Pope shares pain of wrongly accused priests
False claims of child prostitution ring hurt many says Francis06 March, 20:02
(ANSA) - Vatican City, March 6 - Pope Francis told a group of Rome priests Thursday that he "shared the pain" of priests suffering "unjust wounds" caused by allegations against some of them. "Lots of people have been injured, by material problems, by scandals, including in the Church," the pope said during a meeting with priests inside the Vatican.
He was referring to an incident in March 2013 when former priest Patrizio Poggi was convicted and sent to prison for five years for paedophilia, and also denounced other priests, saying they were involved in a child prostitution ring.

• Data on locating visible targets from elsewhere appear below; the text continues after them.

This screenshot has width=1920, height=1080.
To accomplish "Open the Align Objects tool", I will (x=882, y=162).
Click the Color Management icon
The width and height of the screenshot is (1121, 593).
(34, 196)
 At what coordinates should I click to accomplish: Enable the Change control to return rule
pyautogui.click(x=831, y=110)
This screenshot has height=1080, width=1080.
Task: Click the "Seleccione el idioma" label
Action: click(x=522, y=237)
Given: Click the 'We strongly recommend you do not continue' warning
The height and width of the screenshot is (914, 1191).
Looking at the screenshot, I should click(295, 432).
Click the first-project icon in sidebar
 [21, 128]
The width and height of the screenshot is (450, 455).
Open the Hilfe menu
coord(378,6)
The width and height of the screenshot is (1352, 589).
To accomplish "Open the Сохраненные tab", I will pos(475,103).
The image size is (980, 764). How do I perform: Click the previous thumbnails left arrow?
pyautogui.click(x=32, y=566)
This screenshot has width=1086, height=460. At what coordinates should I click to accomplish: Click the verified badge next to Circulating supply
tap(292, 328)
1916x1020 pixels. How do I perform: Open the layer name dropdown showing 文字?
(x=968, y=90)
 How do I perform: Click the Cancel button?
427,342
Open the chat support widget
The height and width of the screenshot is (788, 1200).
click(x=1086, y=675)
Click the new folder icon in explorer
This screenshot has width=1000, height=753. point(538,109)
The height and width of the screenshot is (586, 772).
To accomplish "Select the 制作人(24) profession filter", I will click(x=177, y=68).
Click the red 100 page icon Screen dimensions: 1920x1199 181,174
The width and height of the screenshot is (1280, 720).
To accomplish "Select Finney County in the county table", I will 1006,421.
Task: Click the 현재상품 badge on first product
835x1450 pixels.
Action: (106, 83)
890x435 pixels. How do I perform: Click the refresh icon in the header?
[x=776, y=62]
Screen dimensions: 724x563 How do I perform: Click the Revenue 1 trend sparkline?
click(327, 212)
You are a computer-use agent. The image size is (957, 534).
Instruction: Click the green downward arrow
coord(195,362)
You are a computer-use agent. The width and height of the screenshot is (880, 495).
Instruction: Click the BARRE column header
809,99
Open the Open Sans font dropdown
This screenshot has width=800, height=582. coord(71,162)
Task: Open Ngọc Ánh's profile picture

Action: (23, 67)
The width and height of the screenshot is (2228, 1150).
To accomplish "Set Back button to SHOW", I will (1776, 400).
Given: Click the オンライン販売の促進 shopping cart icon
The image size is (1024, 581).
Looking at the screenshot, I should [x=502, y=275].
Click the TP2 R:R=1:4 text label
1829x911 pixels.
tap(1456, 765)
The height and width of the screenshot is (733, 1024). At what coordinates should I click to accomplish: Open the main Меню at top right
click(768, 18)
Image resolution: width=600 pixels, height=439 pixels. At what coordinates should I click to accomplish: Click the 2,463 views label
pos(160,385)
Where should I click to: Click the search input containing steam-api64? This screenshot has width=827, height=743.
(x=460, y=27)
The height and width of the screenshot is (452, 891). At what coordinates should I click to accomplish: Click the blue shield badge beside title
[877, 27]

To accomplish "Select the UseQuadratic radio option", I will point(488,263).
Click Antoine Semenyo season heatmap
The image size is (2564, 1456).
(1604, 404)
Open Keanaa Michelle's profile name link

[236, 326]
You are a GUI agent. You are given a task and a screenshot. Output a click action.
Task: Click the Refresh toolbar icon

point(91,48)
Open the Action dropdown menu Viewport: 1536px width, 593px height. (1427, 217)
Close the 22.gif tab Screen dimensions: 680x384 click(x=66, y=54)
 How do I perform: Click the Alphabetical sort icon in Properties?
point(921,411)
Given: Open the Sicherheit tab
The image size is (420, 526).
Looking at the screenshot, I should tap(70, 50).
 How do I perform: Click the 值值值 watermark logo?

Police later said his claims were unfounded and Poggi was charged with aggravated slander. According to police, his accusations were driven by "resentment tied to personal reasons".
The pope said the case hurt many in the Church.
"I shared the pain of some of you, of the entire priesthood, for the accusations made against a group of you," Francis told the meeting.
"I have talked to some of you who have been accused and saw the pain of these unjust wounds, (this) madness, and I want to say publicly that I am close to (you)," he said.
Francis said he also apologized on behalf of the Church because the false accusations came from within its ranks His comments come following an interview published Wednesday, in which Pope Francis defended the Church's response to a long series of scandals about child sex abuse by clergymen.
In an interview with Corriere della Sera ahead of the first anniversary of his election as pontiff next week the Argentine pontiff said: "The cases of abuse are terrible because they leave very deep wounds".
"Benedict XVI was very courageous and he opened a road.
The Church has come a long way. Perhaps more than anyone.
"The statistics about the phenomenon of violence against children are shocking, but they also show clearly that the overwhelming majority of the abuses take place in family or neighbourhood environments. "The Catholic Church is perhaps the only public institution that has moved with transparency and responsibility. No one else has done more.
"And yet the Church is the only one to be attacked". his week's report by the Last month the United Nations Committee for the Rights of the Child issued a wide-ranging report that excoriated the Vatican for adopting policies that it said allowed sexual abuse of tens of thousands of children by clergymen and demanded immediate action.
The Vatican responded by claiming the committee showed "grave limits" in a misunderstanding "of the specific nature of the Holy See".
Spokesman Father Federico Lombardi accused the committee of prejudice.
He said the committee bowed to prejudicial arguments from anti-Vatican NGOs.
"The insistence on particular cases" showed attention was given to "well-known NGOs contrary to the Catholic Church itself, and not to positions of the Church and the Holy See", he said.
Lombardi said the Vatican was entitled to be "baffled" by the Geneva-based committee's failure to understand the makeup of the Church, not just as a religious institution but as a juridical entity.
Critics of the report argue it asks too much of the Holy See, which despite being the central government of the international Church is nevertheless incapable of directly overseeing every local parish that caters to the world's more than one billion Catholics.
For instance, it would be impossible, critics add, to track spending on children in Catholic institutions worldwide, or to create an international monitoring body to be made accessible to all children in all the Church's hundreds of thousands of educational institutions, as the report urges it to do.
"The lack of comprehension of the nature of the Holy See is grave," said Lombardi.
"It's true that our structure is different from other States, making it difficult to understand our role or responsibility. But that's been explained in great detail over the years.
"Is (the Committee) unable or unwilling to understand? In either case we have the right to be baffled".
The Vatican said the Committee was prejudiced and had ignored efforts to stop pedophiles and help victims over the last decade, bowing to prejudicial arguments from anti-Vatican NGOs.
"The insistence on particular cases" showed attention was given to "well-known NGOs contrary to the Catholic Church itself, and not to positions of the Church and the Holy See," he said.
The Committee also overstepped its brief by criticising Catholic ethical doctrine, voicing "its own ideological vision on sexuality" in "moral judgements on abortion and contraception", said Lombardi.
Nevertheless there is "no clash" between the Vatican and the United Nations, he added, after some ardent Vatican supporters insisted the Vatican withdraw its signature to the Convention on the Rights of the Child.
"The Holy See has always given strong moral support to the United Nations as a place of gathering between nations, to promote world peace and harmony among peoples," said Lombardi.
The spokesman went on to credit "higher" officials in the UN "who have always understood the importance of the Holy See's moral and religious authority".